─── Extrait choisi
C'est plus compliqué. J'essaierai de retrouver des explications sur le sujet.

Pour ma part, l'ecoute comparative de la source UPL d'ECDesigns (tres faible bruit) avec plusieurs autres lecteurs (PC, chromecast, streamers divers) est evidente. Ceux qui en ont fait l'ecoute le confirment.

Ces impressions "subjectives", résultant de tests qui n'ont pas été fait en aveugle, peuvent etre remises en cause, certes, mais c'est tout de meme intéressant de faire l'essai.

(03-16-2019, 12:54 PM)Gulistan a écrit :
(03-16-2019, 12:28 PM)paulw a écrit : With Toslink the ripple voltage is translated to fluctuations in the light output and translated to ripple voltage in the optical receiver.
En binaire, le "ripple" importe peu, c'est le changement d'état qui définit le passage de 0 à 1 et de 1 à 0.
Faut bien comprendre ce principe.

Toujours la meme incomprehension.. 
Tu fais comme ci le DAC etait parfait. Mais aucun DAC ne l'est, et ces perturbations electriques influencent le traitement dans le DAC.
──────
─── Lignes fournies
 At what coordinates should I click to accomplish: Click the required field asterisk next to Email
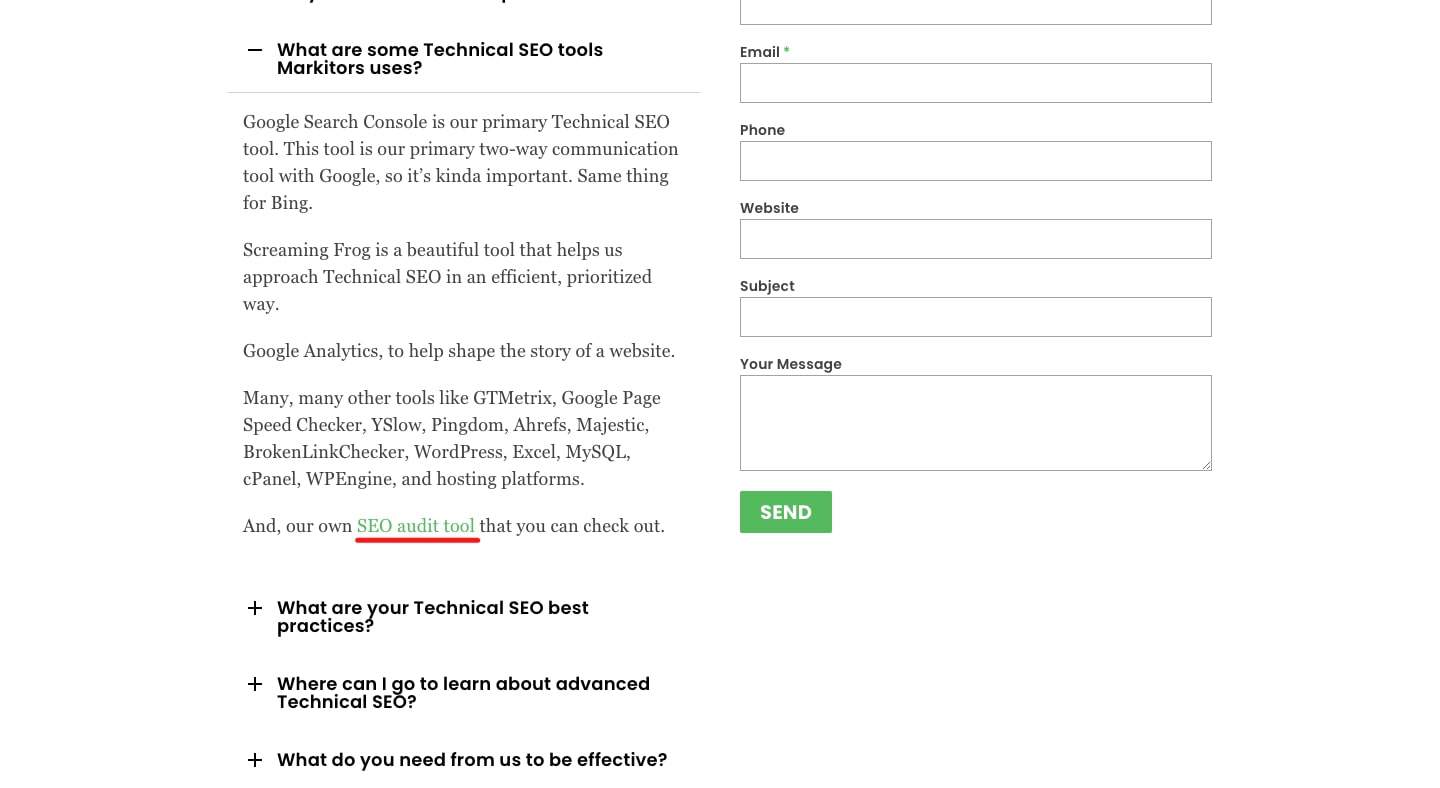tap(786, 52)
──────
─── Lignes fournies
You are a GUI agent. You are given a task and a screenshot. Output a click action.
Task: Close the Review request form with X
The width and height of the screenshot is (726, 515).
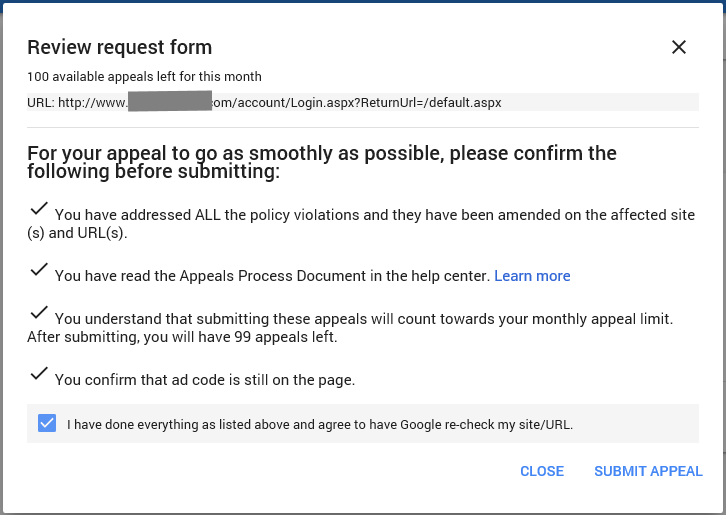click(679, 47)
──────
(Tâches à réaliser):
1. D'après l'extrait choisi, pourquoi les impressions d'écoute décrites peuvent-elles être remises en cause ?
2. Dans les lignes fournies, recopiez le passage qui commence à la ligne contenant « At what coordinates » et se termine à la ligne contenant « tap(786, 52) », en remplaçant « Email » par « Phone » et sans rien changer d'autre. Laissez les images de côté.

(Réponses rédigées):
1. Elles peuvent être remises en cause parce qu'elles résultent de tests qui n'ont pas été faits en aveugle.

2.
 At what coordinates should I click to accomplish: Click the required field asterisk next to Phone
tap(786, 52)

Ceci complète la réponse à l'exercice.